Search the data for "axis". Return each matching line.

* [Data to process]
------

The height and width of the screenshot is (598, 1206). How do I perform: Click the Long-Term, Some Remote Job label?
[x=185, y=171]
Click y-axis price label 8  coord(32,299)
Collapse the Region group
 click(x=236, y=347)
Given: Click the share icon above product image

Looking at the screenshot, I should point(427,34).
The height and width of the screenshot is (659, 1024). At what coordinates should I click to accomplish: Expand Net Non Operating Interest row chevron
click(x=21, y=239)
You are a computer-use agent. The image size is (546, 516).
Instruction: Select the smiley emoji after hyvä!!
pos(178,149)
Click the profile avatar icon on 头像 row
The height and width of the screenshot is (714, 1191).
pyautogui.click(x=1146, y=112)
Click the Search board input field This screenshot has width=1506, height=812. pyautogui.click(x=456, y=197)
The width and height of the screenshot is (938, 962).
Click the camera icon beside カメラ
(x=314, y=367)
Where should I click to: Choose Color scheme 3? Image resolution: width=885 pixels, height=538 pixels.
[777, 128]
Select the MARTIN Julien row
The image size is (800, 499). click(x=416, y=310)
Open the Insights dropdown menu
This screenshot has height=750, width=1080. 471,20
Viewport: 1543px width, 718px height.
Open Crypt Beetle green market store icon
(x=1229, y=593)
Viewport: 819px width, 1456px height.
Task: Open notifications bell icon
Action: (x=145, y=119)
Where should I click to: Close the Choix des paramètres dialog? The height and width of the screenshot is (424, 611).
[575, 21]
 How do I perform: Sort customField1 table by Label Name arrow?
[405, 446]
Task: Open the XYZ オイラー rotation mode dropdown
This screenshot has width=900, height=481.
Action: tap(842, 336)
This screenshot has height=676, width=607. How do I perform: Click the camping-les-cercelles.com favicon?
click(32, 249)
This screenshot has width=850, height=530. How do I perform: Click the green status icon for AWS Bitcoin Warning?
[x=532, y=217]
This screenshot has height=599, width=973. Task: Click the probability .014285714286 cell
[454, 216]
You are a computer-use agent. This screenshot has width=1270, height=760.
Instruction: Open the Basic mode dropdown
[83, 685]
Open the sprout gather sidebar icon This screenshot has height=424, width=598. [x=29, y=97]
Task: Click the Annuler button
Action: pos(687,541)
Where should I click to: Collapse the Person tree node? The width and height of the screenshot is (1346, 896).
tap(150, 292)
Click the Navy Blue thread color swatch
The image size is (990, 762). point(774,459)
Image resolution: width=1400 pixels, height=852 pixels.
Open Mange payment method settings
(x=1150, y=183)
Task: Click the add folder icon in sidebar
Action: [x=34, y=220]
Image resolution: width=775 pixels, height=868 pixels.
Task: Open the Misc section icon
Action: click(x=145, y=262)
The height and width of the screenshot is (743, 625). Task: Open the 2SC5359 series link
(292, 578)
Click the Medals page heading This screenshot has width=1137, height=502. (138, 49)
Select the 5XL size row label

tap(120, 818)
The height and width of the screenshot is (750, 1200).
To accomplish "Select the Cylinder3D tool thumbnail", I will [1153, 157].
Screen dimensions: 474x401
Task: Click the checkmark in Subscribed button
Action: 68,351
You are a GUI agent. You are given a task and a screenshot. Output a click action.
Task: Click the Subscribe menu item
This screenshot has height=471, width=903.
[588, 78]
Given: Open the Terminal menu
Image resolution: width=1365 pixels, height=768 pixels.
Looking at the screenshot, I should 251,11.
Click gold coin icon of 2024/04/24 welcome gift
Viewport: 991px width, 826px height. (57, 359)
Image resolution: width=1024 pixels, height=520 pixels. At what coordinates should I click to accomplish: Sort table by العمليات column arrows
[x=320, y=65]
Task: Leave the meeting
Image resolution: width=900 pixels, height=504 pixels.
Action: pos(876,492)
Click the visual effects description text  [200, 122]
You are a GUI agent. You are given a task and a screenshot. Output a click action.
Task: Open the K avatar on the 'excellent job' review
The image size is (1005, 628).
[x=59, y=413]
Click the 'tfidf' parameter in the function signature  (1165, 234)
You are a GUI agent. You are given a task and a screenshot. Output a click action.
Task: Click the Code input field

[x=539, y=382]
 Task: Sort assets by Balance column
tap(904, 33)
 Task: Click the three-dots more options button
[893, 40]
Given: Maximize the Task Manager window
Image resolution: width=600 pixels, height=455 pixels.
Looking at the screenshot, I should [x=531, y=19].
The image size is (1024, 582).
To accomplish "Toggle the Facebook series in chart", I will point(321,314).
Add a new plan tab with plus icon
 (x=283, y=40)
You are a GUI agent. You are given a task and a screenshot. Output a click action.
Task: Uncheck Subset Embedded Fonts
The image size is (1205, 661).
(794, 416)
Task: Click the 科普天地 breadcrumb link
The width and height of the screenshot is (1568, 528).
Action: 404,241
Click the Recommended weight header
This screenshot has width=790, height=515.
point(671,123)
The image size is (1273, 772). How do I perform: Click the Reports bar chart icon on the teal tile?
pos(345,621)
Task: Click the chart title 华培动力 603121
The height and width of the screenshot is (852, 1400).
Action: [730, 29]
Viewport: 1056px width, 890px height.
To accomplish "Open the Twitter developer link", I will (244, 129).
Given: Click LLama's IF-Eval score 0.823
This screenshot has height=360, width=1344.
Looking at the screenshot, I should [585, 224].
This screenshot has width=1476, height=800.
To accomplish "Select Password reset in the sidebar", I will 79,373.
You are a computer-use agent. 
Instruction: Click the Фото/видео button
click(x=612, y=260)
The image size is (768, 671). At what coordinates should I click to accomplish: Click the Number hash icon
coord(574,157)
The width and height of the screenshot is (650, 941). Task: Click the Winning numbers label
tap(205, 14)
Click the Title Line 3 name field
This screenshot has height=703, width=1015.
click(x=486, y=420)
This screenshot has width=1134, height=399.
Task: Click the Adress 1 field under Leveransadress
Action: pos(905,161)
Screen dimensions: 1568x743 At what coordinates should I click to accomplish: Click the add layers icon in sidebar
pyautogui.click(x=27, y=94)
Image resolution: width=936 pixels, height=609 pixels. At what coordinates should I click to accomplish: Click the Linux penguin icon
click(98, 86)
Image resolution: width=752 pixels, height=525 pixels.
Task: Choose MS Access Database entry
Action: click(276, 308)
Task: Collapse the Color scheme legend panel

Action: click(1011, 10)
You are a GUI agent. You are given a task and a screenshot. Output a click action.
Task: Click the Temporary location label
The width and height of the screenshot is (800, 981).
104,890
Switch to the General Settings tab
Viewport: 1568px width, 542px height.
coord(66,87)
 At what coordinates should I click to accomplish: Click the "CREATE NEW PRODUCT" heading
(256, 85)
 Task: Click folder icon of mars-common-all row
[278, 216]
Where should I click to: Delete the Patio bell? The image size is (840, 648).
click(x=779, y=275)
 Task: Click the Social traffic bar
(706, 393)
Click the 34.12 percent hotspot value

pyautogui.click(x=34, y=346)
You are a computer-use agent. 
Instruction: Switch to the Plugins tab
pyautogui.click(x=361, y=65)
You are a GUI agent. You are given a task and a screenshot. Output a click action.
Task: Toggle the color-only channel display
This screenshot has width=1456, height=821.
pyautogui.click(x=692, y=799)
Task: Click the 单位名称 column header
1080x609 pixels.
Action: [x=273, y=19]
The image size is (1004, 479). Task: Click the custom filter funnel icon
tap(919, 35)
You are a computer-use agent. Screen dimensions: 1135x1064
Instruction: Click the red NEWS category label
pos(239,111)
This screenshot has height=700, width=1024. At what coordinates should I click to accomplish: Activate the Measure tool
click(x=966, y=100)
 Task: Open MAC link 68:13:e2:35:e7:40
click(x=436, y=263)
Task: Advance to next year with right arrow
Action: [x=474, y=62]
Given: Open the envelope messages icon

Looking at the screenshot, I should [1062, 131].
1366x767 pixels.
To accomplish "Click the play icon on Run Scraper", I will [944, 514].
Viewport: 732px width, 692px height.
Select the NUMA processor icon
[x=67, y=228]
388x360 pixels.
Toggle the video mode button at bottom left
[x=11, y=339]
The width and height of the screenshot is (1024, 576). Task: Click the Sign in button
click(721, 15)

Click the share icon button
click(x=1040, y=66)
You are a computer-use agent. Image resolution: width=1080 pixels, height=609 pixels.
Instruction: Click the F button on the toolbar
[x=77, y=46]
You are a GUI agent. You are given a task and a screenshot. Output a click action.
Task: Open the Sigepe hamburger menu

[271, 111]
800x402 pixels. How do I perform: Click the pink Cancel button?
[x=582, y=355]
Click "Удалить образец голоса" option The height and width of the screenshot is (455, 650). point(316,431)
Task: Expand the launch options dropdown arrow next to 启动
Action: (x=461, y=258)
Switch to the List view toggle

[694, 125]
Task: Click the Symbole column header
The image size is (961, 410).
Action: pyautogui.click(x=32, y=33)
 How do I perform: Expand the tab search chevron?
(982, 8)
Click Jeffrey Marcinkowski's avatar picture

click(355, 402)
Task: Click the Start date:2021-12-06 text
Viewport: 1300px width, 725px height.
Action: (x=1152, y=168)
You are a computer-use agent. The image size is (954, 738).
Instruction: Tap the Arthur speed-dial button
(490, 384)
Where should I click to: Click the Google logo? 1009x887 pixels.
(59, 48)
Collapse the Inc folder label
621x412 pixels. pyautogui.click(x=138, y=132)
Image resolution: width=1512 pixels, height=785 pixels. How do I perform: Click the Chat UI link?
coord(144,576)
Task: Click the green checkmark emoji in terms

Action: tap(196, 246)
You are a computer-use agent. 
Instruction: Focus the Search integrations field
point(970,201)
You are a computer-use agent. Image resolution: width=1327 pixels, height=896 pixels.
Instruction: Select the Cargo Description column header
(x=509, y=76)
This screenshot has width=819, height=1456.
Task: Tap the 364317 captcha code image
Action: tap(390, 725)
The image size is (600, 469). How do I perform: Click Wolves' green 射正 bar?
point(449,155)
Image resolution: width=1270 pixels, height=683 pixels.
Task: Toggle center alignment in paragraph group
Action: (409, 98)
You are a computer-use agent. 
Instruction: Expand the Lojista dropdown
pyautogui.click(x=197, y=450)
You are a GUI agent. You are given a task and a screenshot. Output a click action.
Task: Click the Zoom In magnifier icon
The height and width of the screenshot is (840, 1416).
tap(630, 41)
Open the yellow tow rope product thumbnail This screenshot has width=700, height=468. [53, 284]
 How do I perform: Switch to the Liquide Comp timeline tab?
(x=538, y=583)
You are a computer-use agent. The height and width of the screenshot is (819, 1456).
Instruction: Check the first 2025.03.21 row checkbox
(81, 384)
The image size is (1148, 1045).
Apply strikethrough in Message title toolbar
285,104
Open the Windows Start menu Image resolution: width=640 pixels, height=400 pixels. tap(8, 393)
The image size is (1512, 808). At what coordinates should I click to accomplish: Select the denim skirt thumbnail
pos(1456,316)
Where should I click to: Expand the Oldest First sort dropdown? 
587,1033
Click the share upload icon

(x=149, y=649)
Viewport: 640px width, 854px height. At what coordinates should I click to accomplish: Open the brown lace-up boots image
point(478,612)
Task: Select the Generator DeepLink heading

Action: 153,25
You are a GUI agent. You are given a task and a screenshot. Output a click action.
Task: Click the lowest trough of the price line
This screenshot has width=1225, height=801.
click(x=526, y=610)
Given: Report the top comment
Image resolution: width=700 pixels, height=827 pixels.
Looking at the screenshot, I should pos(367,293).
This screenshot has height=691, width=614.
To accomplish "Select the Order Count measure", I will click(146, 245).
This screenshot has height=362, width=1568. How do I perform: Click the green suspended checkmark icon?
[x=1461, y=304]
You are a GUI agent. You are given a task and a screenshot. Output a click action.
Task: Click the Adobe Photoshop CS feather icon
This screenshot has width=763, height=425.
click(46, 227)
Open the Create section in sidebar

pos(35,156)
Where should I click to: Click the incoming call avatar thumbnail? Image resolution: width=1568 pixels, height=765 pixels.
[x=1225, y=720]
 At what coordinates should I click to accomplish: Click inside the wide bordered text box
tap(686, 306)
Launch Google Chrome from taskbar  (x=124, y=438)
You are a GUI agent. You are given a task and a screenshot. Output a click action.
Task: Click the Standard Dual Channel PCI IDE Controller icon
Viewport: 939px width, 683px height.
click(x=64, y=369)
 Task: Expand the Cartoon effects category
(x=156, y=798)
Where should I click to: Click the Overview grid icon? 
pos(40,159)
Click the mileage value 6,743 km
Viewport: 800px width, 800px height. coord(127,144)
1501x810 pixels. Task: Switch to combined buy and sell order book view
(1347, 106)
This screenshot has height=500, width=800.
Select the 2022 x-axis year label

------

* [Solution]
Click y-axis price label 8  coord(32,299)
Select the 2022 x-axis year label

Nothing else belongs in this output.